The Internal Audit and Risk Management function which:
- Works with the operating companies to develop, improve and embed risk management tools and processes into their business operations;
- Oversees the operation of the individual operating businesses' audit committees;
- Ensures that business risks are identified, managed and regularly reviewed at all levels of the Group and that Directors are periodically appraised of the key risks in accordance with the Turnbull guidance;
- Provides the Board with objective assurance on the control environment across the Group;
- Ensures that the operating companies have appropriate organisation and processes to carry out regular and effective reviews of their internal controls;
- Monitors adherence to the Group's key policies and principles;
- Provides the Group Audit Committee with necessary assurances on the control environment.
Whilst management at each operating business has responsibility for the identification and evaluation of significant risks applicable to their business and any mitigating actions to be taken, Group executive management reviews, identifies and evaluates the risks which are significant at a Group level as well as the mitigating actions against those risks. These are then considered by the Board after review by the Audit Committee. The type of risks identified include strategic risk, external factors (such as the competitive environment and regulations), change management programmes, health and safety, retention of key management and macro market risks. The Internal Audit plans are designed to address the controls and actions in relation to each business's significant identified risks. Where appropriate the risk management process will include the use of insurance.

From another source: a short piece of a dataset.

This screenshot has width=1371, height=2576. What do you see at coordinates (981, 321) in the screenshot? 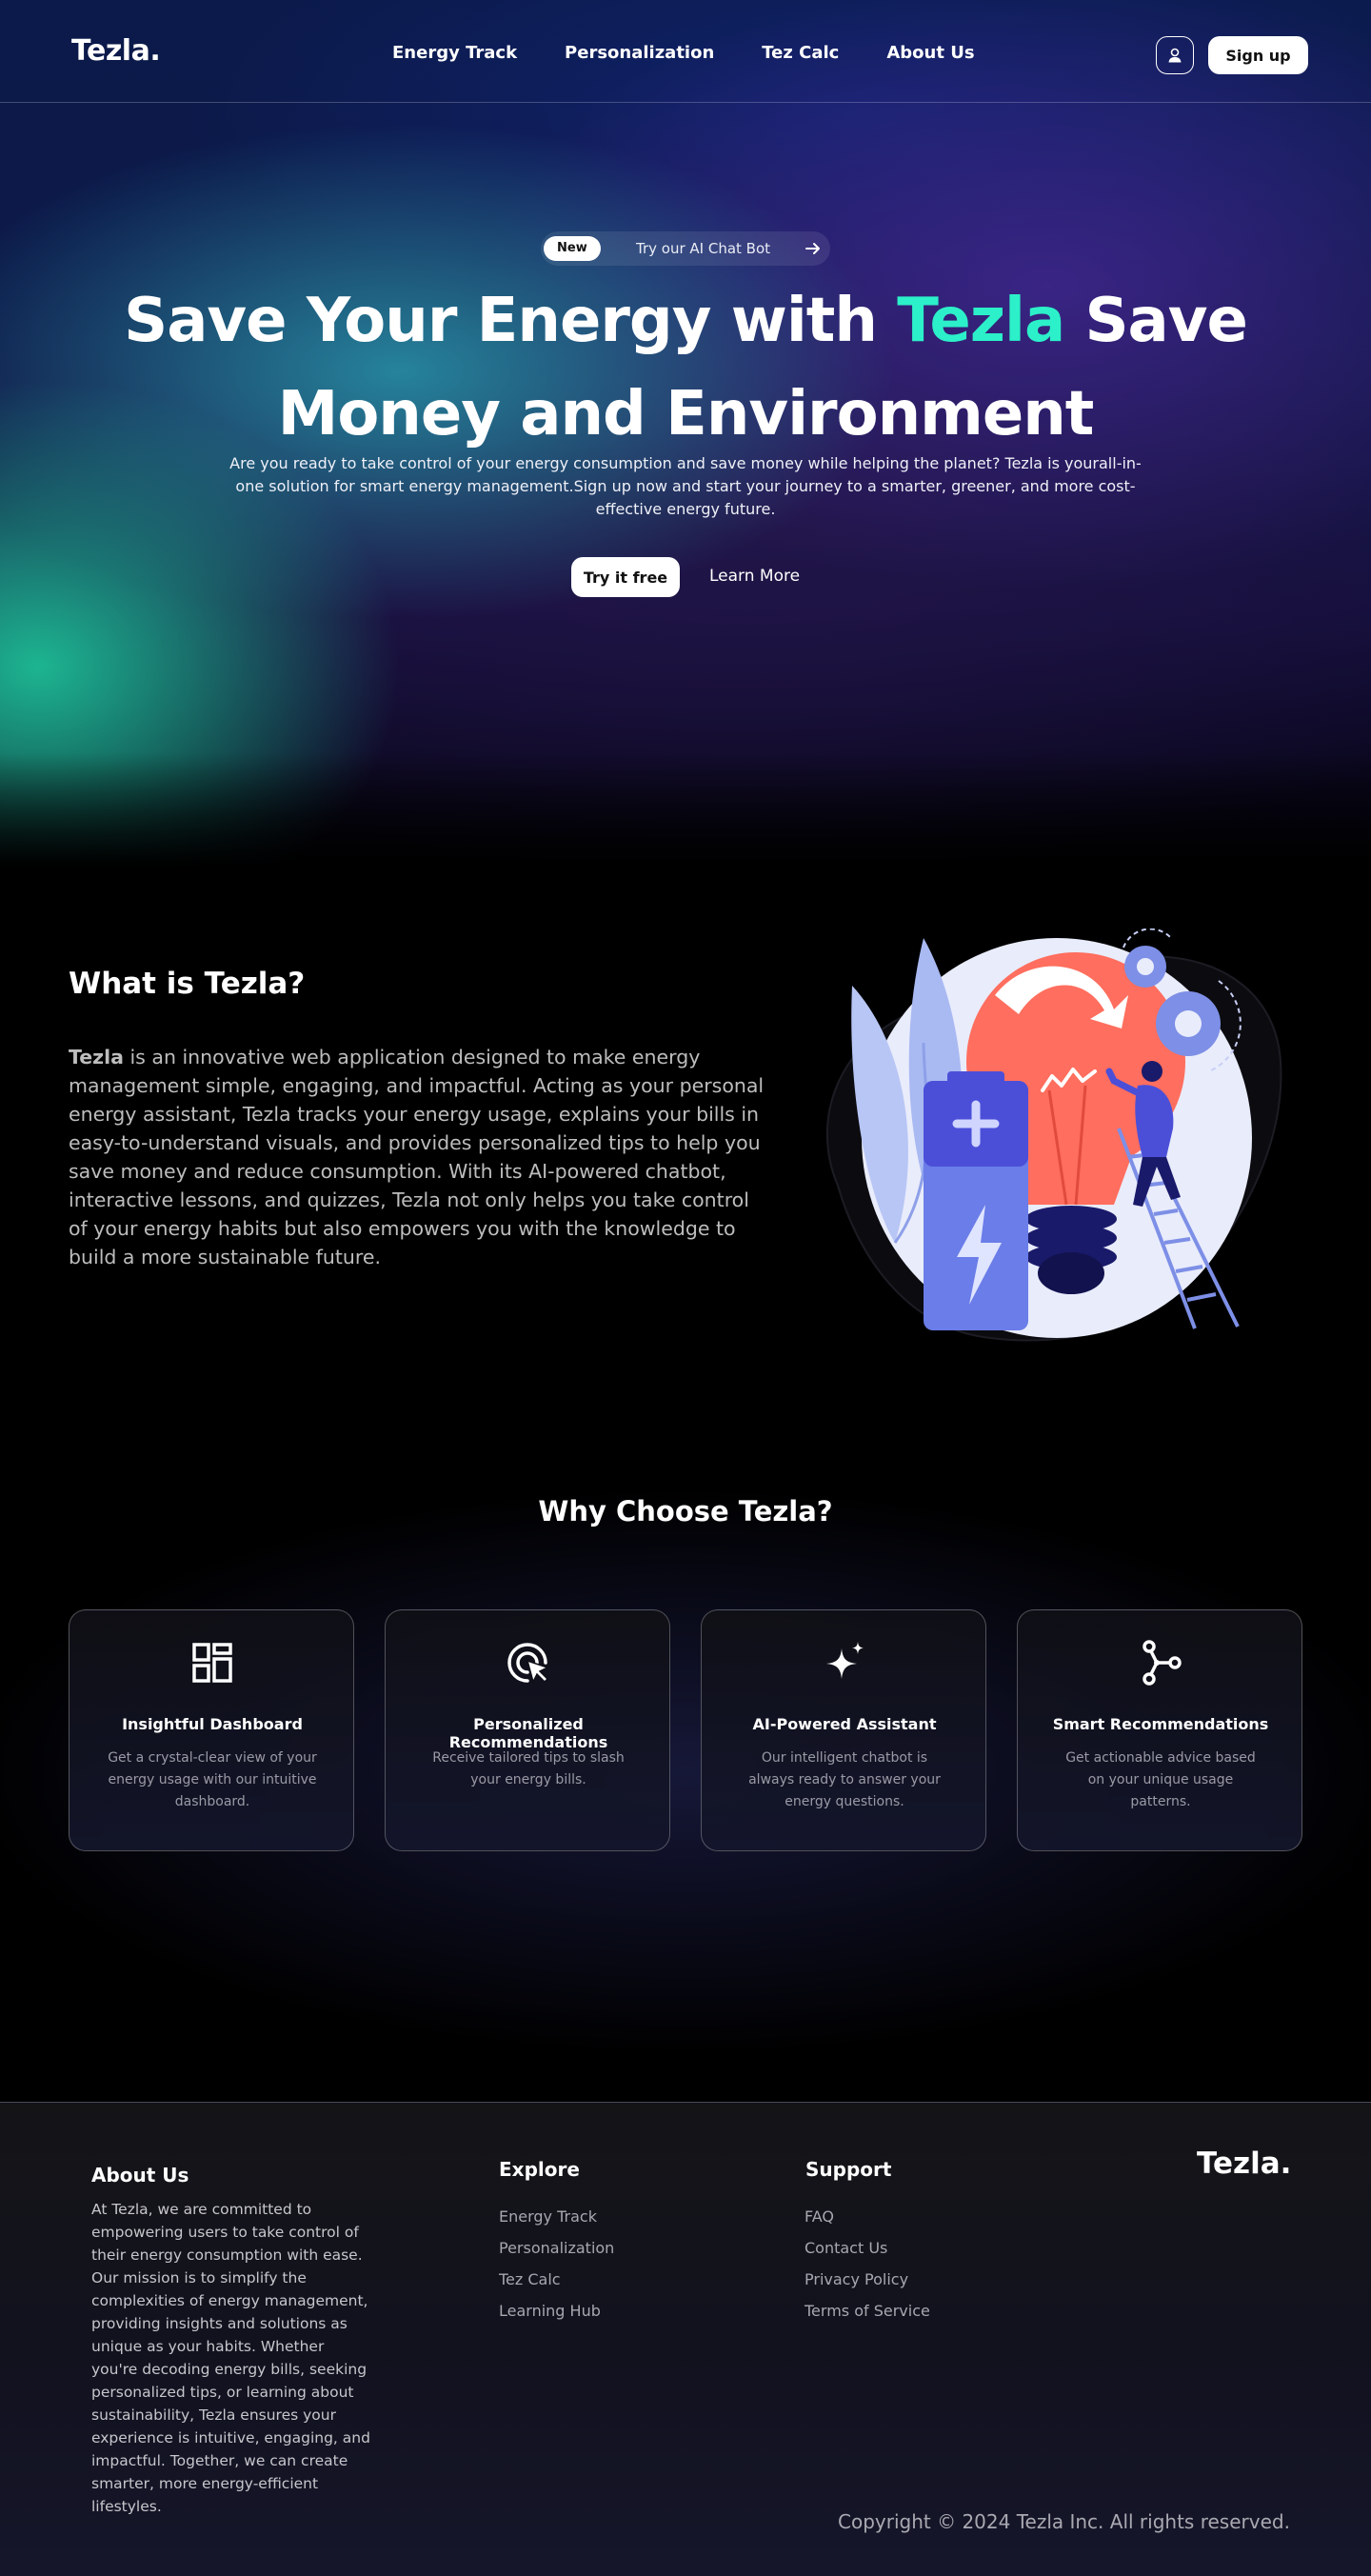
I see `hero-title-accent: Tezla` at bounding box center [981, 321].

The Directors confirm they have reviewed the effectiveness of this system of internal control, that any necessary action has been or is being taken to remedy any significant failings or weaknesses identified from the review and that it accords with the guidance of the Turnbull Committee on internal control.
Social, environmental and ethical
The Executive Committee oversees the social, environment and ethical (SEE) matters and reports to the Board through the Group Chief Executive. The Board recognises the importance of SEE matters and considers them on a regular basis. The Board receives timely and regular information concerning any risks that may be posed regarding such matters from the Group Chief Executive and the Executive Committee, whose role and responsibilities are outlined above and whose Terms of Reference can be obtained at www.kingfisher.com.
Consideration of the key SEE issues for the Group is embedded into the Group's strategic risk management framework and these issues and the associated relevant behaviours are regarded by the Board as fundamental to the operation of the Group. The significant areas are also covered by Kingfisher's Code of Conduct for employees, non compliance with which is a disciplinary issue. This, with the oversight exercised by the Executive Committee, results in the Board's view that it is not appropriate to remunerate specifically for SEE behaviours or targets.
The progress and issues considered during the year are highlighted in the Social Responsibility section. There is also a dedicated section of the Kingfisher website relating to the issues, measures and progress of each of the operating companies.